Pixel coordinate grounding data:

────────────────────

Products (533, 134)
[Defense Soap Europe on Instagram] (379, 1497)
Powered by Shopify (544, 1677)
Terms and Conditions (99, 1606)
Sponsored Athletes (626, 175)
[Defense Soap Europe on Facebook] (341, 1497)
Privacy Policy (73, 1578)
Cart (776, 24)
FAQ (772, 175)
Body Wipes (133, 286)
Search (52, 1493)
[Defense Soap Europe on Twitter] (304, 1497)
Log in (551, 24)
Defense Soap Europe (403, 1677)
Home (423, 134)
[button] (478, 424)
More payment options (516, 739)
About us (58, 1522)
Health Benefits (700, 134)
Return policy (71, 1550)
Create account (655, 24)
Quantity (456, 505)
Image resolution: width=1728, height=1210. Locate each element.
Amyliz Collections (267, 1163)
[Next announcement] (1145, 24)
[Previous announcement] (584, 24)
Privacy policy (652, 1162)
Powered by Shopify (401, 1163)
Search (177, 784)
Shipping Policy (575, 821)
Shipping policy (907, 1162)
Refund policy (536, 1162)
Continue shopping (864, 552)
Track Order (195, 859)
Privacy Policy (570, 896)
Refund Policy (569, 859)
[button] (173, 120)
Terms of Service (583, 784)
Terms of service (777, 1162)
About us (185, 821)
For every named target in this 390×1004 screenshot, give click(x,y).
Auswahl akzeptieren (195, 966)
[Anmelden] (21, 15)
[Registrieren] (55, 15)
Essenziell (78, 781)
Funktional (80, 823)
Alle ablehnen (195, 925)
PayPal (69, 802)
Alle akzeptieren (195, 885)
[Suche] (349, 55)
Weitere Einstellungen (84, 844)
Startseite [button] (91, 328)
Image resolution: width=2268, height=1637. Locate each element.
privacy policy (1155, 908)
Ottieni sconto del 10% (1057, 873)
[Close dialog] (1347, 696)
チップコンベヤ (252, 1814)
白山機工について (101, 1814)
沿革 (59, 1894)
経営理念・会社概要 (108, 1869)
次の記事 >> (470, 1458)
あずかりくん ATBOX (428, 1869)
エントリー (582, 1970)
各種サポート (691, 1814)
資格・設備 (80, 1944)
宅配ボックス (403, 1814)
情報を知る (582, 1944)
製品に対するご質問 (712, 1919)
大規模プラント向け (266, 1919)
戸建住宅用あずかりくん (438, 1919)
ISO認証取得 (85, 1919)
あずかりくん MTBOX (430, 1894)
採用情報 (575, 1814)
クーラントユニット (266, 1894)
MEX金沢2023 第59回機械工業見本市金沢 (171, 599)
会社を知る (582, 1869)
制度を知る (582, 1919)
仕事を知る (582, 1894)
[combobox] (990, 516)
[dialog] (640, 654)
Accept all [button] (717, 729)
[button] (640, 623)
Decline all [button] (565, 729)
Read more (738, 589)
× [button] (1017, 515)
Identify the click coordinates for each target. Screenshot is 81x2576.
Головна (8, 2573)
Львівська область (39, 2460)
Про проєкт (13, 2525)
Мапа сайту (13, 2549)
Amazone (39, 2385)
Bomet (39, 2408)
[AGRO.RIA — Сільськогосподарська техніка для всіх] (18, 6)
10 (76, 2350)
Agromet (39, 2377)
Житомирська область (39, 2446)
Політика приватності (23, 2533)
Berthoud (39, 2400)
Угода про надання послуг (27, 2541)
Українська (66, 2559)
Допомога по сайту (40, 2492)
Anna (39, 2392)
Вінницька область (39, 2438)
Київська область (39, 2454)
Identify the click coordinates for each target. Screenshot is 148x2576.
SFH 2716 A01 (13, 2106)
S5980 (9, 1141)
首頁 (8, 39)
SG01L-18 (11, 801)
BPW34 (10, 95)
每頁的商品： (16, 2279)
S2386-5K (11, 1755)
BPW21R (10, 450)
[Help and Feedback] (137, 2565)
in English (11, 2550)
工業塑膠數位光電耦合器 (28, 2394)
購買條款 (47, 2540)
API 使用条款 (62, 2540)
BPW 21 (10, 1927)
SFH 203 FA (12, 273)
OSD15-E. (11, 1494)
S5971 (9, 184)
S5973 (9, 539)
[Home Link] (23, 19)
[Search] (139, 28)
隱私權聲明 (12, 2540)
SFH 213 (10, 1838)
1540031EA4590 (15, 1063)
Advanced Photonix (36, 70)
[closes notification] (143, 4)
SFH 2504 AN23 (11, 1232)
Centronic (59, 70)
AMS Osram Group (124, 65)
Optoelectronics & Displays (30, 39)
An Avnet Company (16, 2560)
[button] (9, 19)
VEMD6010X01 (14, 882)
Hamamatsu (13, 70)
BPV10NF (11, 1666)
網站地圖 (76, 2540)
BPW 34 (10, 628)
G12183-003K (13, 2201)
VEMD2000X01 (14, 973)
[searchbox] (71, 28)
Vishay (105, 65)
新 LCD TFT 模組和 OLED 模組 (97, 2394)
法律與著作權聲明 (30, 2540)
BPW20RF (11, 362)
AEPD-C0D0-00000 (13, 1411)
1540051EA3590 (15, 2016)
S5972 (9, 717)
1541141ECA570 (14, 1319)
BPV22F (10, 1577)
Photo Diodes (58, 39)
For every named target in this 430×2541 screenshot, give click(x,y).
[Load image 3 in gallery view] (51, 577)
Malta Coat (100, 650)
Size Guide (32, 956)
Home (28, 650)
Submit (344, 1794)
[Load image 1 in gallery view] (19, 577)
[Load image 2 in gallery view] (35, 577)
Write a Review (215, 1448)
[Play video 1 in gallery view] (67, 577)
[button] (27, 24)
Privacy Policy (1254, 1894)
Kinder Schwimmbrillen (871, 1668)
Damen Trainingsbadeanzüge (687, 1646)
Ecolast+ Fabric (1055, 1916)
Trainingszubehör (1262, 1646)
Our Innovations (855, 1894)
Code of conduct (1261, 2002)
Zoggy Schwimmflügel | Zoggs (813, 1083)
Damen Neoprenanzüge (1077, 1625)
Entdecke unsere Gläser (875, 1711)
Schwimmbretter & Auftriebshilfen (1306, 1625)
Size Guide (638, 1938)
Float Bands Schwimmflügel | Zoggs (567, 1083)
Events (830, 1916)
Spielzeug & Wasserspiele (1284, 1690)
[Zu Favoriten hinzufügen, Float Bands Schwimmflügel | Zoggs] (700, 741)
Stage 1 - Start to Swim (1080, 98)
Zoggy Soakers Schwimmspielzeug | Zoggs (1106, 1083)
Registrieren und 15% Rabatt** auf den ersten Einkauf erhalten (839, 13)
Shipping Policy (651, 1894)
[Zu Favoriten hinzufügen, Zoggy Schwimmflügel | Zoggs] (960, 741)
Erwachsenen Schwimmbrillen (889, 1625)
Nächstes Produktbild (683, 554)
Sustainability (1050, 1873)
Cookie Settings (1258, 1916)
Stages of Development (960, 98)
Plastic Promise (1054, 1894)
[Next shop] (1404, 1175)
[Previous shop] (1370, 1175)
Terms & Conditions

────────────────────

Exercise details.
Beginning with the opening line above, retype the records exactly through the line with "[button] (478, 424)", both ends included.

Exercise answer.
Products (533, 134)
[Defense Soap Europe on Instagram] (379, 1497)
Powered by Shopify (544, 1677)
Terms and Conditions (99, 1606)
Sponsored Athletes (626, 175)
[Defense Soap Europe on Facebook] (341, 1497)
Privacy Policy (73, 1578)
Cart (776, 24)
FAQ (772, 175)
Body Wipes (133, 286)
Search (52, 1493)
[Defense Soap Europe on Twitter] (304, 1497)
Log in (551, 24)
Defense Soap Europe (403, 1677)
Home (423, 134)
[button] (478, 424)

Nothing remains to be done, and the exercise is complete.